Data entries
--- --- ---

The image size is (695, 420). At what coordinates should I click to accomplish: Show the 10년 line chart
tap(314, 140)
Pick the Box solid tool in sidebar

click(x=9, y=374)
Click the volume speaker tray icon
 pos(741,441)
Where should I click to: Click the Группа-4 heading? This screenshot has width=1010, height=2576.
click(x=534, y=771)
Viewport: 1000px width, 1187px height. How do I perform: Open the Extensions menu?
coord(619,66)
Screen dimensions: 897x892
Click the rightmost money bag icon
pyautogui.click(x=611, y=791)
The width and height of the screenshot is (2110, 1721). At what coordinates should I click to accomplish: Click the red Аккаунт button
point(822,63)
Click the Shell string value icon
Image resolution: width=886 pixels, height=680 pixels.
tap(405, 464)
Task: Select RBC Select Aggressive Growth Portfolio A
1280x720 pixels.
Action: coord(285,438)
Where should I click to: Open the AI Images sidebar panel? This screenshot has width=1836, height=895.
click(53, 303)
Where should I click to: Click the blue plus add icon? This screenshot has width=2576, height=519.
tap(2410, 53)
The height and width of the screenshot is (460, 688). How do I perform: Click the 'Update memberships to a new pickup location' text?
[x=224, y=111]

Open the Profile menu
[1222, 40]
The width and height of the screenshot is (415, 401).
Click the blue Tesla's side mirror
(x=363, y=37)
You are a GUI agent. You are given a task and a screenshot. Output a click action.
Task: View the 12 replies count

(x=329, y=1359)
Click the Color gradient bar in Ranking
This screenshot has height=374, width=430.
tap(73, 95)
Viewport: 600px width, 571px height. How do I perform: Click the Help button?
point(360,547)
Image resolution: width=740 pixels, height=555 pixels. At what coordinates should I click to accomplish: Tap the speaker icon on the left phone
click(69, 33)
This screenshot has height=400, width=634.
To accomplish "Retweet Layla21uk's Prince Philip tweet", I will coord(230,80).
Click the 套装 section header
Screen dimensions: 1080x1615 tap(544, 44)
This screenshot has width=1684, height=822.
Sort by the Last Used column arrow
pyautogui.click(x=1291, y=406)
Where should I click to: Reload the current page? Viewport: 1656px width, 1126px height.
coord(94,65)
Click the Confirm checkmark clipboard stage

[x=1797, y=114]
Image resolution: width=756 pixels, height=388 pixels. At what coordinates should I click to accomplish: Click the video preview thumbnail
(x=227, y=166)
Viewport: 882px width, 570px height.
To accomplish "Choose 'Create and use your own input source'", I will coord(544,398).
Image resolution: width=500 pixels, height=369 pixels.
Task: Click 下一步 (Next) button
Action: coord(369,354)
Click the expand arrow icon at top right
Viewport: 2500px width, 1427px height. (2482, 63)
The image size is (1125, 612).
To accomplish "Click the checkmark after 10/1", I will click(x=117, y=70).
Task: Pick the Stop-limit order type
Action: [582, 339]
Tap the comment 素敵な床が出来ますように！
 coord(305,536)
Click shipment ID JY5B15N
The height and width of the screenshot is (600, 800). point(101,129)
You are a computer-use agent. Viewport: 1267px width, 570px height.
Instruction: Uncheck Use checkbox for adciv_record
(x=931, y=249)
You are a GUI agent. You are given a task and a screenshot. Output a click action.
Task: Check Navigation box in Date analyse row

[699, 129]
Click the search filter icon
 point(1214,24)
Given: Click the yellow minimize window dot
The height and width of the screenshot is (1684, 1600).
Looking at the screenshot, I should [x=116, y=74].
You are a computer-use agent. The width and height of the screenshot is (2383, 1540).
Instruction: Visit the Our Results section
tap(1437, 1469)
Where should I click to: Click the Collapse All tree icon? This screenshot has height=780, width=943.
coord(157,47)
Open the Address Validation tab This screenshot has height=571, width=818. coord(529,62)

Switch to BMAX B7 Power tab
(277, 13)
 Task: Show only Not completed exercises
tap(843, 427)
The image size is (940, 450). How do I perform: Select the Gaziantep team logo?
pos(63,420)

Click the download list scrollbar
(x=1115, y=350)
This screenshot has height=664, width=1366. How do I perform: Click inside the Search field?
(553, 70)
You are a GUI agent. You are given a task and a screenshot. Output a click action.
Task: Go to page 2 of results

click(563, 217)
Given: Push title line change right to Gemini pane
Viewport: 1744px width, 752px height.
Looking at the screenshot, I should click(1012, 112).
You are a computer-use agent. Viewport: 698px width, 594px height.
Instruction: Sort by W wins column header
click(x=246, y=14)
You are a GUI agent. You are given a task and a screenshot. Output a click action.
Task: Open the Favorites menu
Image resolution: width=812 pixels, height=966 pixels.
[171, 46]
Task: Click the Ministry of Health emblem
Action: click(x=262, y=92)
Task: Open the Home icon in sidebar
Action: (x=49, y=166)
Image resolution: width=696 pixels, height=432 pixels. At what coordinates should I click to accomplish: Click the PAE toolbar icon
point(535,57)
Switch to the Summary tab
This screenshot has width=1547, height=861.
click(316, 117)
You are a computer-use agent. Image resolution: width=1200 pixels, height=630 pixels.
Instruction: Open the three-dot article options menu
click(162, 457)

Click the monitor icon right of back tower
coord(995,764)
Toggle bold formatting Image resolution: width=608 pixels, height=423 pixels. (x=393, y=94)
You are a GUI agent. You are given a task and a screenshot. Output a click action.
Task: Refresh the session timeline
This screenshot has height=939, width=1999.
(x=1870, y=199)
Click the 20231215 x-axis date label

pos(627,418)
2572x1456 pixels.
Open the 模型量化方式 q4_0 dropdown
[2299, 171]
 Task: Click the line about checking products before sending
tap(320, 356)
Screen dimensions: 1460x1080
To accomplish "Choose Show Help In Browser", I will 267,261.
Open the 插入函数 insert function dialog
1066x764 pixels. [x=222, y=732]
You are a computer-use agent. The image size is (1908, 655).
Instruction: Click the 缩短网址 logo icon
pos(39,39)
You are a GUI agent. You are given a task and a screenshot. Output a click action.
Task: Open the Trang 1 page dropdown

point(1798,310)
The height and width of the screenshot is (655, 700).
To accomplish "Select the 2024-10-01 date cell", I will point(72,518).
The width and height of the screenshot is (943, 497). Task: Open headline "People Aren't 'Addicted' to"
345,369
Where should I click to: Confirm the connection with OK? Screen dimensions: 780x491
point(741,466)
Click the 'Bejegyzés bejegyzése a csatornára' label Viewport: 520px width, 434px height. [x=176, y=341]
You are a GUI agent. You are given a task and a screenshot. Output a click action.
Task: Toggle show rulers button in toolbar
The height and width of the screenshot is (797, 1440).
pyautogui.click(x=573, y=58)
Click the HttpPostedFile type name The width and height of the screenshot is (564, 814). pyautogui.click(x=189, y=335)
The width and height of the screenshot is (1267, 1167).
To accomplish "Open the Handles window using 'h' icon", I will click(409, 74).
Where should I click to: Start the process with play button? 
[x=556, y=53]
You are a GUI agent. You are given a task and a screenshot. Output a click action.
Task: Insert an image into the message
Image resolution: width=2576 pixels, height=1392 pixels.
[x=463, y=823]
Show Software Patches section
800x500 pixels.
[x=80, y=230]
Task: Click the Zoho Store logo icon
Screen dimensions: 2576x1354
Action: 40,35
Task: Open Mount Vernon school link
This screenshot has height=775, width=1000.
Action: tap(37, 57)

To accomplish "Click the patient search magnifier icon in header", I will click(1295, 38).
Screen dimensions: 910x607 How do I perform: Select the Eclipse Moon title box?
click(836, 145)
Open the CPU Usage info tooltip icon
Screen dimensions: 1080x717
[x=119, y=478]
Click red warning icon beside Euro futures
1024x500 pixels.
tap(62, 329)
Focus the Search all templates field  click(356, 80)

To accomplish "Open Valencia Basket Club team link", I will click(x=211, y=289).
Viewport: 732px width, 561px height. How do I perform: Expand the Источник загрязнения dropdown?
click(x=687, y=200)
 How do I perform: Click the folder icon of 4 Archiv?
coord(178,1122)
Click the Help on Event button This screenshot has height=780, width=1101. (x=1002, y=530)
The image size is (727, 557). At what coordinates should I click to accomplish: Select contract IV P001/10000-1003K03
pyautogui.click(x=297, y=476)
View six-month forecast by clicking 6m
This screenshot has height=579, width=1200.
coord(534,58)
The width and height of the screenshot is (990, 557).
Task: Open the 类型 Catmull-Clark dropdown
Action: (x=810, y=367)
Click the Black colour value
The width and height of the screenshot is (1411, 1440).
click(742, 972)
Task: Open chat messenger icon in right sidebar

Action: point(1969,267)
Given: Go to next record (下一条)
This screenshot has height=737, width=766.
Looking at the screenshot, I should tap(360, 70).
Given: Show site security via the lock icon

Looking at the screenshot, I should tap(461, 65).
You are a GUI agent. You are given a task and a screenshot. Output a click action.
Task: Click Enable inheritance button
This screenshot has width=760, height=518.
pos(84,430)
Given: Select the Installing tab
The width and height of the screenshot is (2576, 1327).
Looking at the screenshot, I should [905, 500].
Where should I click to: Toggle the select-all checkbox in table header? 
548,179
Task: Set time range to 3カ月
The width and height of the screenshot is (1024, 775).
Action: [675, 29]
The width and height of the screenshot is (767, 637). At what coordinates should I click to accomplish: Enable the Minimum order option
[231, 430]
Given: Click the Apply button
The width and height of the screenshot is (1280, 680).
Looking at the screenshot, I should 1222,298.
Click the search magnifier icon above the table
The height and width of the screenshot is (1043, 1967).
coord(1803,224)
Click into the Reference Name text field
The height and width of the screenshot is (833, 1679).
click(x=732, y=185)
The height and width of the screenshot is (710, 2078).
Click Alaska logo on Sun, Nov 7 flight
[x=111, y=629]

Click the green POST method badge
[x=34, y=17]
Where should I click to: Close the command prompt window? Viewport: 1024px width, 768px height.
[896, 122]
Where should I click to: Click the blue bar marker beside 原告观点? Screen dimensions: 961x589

--- --- ---

(Stated problem):
Rewrite the entries from the line with "Where should I click to: Start" to the line with "[x=80, y=230]", changing "play button" to "start icon" and keeping everything else unchanged.

(Response for this exercise):
Where should I click to: Start the process with start icon? 
[x=556, y=53]
You are a GUI agent. You are given a task and a screenshot. Output a click action.
Task: Insert an image into the message
Image resolution: width=2576 pixels, height=1392 pixels.
[x=463, y=823]
Show Software Patches section
800x500 pixels.
[x=80, y=230]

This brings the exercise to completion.